Jemima went slowly up the stairs. There was a tight band round her head and a pulse in her temple was already beginning to throb. ‘He will never see things my way, never, never! He is utterly selfish. And he despises me.’ She washed her hands, creamed her face, brushed her hair, staring at the taut mask which confronted her in the mirror. She was naturally very attractive, with a small puckish face made for provocation; but marriage had drained her self¬confidence and she no longer believed in anything she did. Mylor was the wrong man for her, there was something in him that went beyond the confines of what she considered acceptable, something a little wild that frightened her, a rough edge to his nature that bruised her, and worst of all, he had a mind that was at once more sensitive and more robust than her own. Yet she loved him; and she still wanted him for the things which had made her yield to him eight years ago on a bright May night when the moon was big and the wind soughed gentle in the cornfield. There was something within him that burnt bright and she had thought that it would irradiate her, too, and that she would never be the same again. That particular dream had faded; but some of the fascination remained. He was so alive, he generated a physical energy which set her pulse racing. When they went to parties or to school functions, she would think ‘he is the only real man here!’ She was tremendously proud of him, yet she wanted to break him because she could not live with him as he was.
Perhaps she had always realized that her appeal would fade, but she had imagined that before he tried to break free she would have bound him to her; and so in a way she had, though now it brought her little comfort. Their courtship had been passionate and precipitate, he could not have enough of her. She had not nearly as much to give as he, but in those days she could keep him at white heat simply by a carefully-timed refusal; she had inflicted physical cruelty for the only time in her life and had enjoyed doing it. He had taken his revenge in the cornfield and she had enjoyed that, too. And then they had to marry, and gradually his need of her diminished, he no longer wanted to spend every moment with her, no longer rushed feverishly through the day in order to claim her in the evening, there was more restraint in his love-making, the urgency had gone. She could not see this as the inevitable transition from passion to the slower rhythms of married life.
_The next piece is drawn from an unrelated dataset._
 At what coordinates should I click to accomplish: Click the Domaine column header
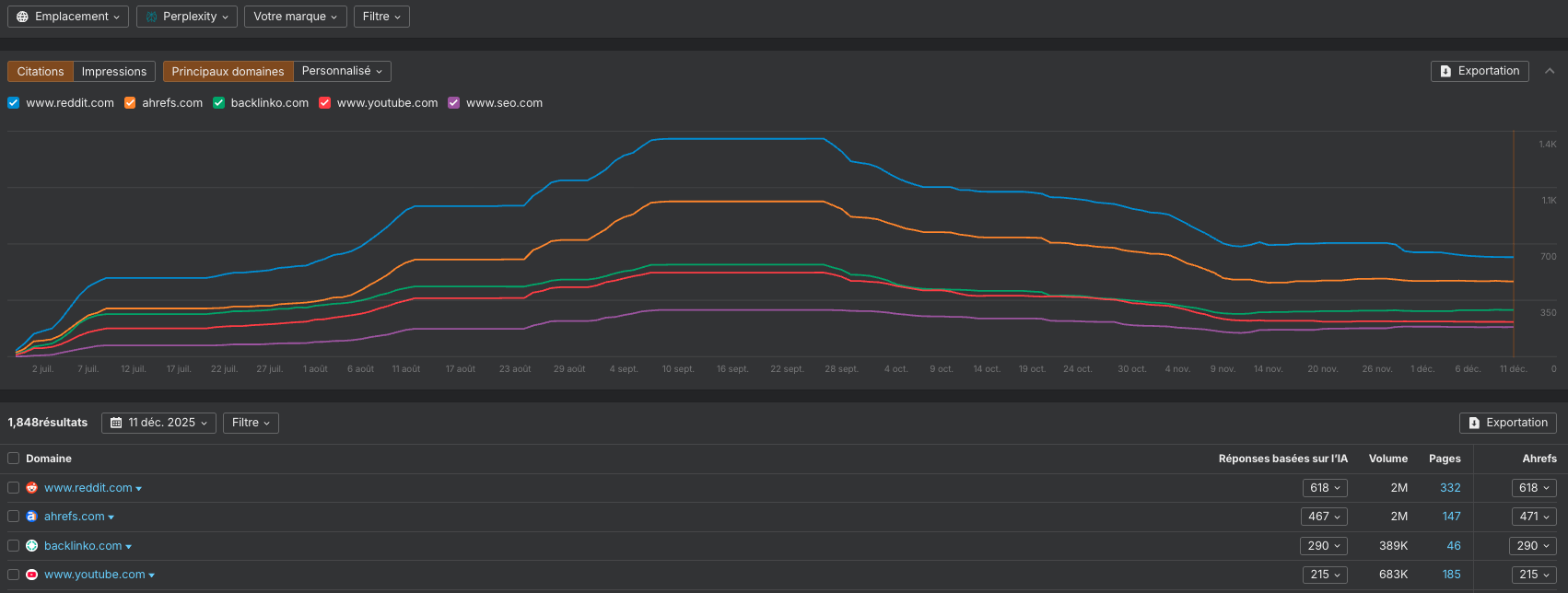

She saw it as a complete rejection, something engendered by her own failure. She decided that she no longer satisfied him, and from that time onwards ceased to do so. She became anxious, unrelaxed, fearful, petulant, until now it had reached a stage where she dreaded their encounters while in the lengthening intervals between she desired him more than ever before.
‘I must get away from this house,’ she said as she lay still, afraid to move because now every movement produced violent pain in her head and neck and shoulders. ‘I must get away from this house.’
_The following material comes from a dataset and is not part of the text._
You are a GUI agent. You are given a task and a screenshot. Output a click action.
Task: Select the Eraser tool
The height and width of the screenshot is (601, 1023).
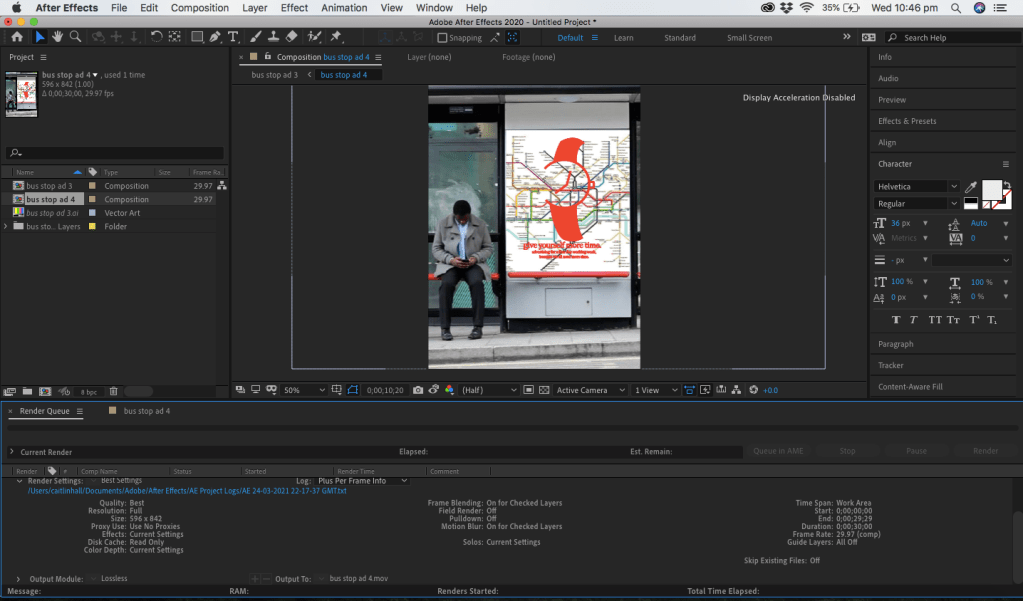(x=292, y=37)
He liked the house. It was old, the stairs creaked and there were loose floorboards, probably it was structurally unsound. There were no labour-saving devices and it was hard to run. It was not designed according to modem standards, it faced north-south and the bathroom and lavatory were combined. But he liked it. Mylor and the house joined forces to humiliate her.
‘I must get away from the house.’ And from the dimly-lit cul-de-sac which terminated in cornfields across which she could hear the wind soughing at night.